Brano proposto:

....

Liquidità, complessità, progettualità: contributi pedagogici (Chapter 2)


I teorici della complessità dicono che non esiste una teoria della complessità dal momento che l’esperienza è complessa e concreta mentre la teoria è semplice ed astratta. Complessità è il modo stesso in cui noi stessi siamo, cambiamo, ci organizziamo, ci solidifichiamo in forme transitorie, evolviamo, ci “formiamo”, ci progettiamo come esseri costantemente aperti all’altro, come esseri dipendenti dal nutrimento che solo la relazione con l’altro può darci.

 

La complessità è il nostro stesso modo di essere in relazione con noi stessi, con gli altri, con il mondo, con l’ambiente, con i vari contesti di vita, con la cultura e con la natura, con la mente e con il corpo all’interno di un processo olistico in cui le parti non possono essere disgiunte, in cui ogni parte ha una relazione con le altre, in cui ogni parte ha una influenza sul tutto, in cui il tutto è maggiore della somma delle parti e dunque l’esito dell’organizzazione (gestaltung) è per definizione imprevedibile e sempre aperto a nuovi nutrimenti, a nuove possibilità, a nuove figure emergenti dallo sfondo.

....

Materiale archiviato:
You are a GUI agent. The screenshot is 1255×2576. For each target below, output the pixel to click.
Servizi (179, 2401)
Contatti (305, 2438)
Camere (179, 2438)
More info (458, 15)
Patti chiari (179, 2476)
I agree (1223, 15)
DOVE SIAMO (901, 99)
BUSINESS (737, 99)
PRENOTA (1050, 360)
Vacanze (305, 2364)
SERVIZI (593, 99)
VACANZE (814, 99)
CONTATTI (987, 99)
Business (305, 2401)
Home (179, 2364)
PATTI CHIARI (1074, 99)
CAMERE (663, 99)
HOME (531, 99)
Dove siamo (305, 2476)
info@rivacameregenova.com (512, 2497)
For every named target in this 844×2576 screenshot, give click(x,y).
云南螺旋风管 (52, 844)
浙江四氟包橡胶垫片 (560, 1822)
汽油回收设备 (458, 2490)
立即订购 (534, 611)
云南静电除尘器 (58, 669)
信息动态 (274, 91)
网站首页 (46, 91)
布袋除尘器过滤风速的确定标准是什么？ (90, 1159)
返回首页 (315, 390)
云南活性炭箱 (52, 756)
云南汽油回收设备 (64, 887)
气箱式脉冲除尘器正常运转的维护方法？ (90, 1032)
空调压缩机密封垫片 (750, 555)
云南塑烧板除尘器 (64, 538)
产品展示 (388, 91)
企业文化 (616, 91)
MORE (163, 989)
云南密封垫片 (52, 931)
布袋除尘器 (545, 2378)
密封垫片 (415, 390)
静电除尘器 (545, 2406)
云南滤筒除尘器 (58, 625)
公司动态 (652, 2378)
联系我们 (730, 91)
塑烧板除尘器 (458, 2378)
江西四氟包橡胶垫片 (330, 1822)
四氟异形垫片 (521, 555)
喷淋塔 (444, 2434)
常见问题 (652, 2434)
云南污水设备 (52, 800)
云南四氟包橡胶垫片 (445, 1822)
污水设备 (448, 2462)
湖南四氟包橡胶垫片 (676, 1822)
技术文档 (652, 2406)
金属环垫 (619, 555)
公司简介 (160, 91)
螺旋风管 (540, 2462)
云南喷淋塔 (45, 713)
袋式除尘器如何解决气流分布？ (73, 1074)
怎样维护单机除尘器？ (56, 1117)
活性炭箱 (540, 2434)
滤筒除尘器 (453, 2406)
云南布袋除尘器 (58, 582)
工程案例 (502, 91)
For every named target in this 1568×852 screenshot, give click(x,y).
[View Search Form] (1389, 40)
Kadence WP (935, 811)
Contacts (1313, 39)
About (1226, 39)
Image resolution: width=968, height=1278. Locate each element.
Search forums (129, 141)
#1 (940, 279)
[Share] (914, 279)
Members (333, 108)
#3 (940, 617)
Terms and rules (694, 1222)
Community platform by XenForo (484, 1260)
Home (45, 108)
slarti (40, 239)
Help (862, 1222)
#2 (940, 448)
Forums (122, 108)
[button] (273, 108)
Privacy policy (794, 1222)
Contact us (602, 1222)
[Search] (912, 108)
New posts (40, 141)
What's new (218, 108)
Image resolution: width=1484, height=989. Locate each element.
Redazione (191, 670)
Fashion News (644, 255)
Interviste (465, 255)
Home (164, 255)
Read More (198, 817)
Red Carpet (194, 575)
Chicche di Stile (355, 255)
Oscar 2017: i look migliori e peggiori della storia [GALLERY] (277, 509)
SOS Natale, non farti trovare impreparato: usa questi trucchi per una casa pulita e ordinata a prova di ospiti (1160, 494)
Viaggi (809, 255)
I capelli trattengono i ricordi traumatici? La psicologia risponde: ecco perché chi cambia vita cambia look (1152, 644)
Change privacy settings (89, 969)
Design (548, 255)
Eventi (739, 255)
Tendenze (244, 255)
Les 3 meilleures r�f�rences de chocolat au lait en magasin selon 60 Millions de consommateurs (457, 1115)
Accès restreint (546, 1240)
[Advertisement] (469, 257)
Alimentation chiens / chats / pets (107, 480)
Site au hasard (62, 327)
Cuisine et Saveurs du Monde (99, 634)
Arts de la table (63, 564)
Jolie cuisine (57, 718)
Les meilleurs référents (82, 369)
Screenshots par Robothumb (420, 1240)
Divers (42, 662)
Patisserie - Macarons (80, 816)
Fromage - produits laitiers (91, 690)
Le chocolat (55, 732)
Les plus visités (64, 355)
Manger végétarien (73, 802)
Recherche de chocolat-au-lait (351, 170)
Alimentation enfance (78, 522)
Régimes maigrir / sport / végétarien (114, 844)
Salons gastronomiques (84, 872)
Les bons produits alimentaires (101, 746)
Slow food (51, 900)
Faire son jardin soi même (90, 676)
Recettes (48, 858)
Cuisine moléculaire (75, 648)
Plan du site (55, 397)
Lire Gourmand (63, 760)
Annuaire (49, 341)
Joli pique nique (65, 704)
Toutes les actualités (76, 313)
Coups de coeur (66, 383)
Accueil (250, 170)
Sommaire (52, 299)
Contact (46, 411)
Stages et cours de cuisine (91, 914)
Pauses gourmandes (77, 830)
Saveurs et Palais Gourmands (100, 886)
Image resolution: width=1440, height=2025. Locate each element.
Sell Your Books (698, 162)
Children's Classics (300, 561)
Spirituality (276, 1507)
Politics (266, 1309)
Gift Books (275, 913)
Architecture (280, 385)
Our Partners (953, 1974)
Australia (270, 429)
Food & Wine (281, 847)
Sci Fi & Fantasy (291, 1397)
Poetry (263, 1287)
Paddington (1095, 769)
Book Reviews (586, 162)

....

Serie di esercizi:
a: Ricopia dal brano sulla complessità la parte che si apre con le parole contenenti "I teorici della" e si chiude con "l’altro può darci.".
b: Prosegui il brano sulla complessità partendo dopo la sua ultima frase.

Risposte agli esercizi:
a:
I teorici della complessità dicono che non esiste una teoria della complessità dal momento che l’esperienza è complessa e concreta mentre la teoria è semplice ed astratta. Complessità è il modo stesso in cui noi stessi siamo, cambiamo, ci organizziamo, ci solidifichiamo in forme transitorie, evolviamo, ci “formiamo”, ci progettiamo come esseri costantemente aperti all’altro, come esseri dipendenti dal nutrimento che solo la relazione con l’altro può darci.

b:
Se da una parte, come esseri viventi, tendiamo alla auto-conservazione, alla “chiusura” in forme definite ed alla re-iterazione, dall’altra parte possiamo crescere e svilupparci solo attraverso l’apertura al Nuovo, attraverso la rottura degli schemi consolidati, attraverso la relazione con il diverso da Noi! Come sistemi adattivi complessi siamo sempre in bilico tra l’ordine ed il disordine e costantemente impegnati ai margini del caos in un processo di auto-realizzazione che non può prescindere dalla dimensione della relazionalità. E’ proprio questa dimensione che costituisce la nostra apertura originaria al mondo es-ponendoci al dinamismo necessario del cambiamento, dell’aggiornamento, della revisione e dell’adattamento: pena l’irrigidimento, il deterioramento, la sclerosi, la noia, la morte.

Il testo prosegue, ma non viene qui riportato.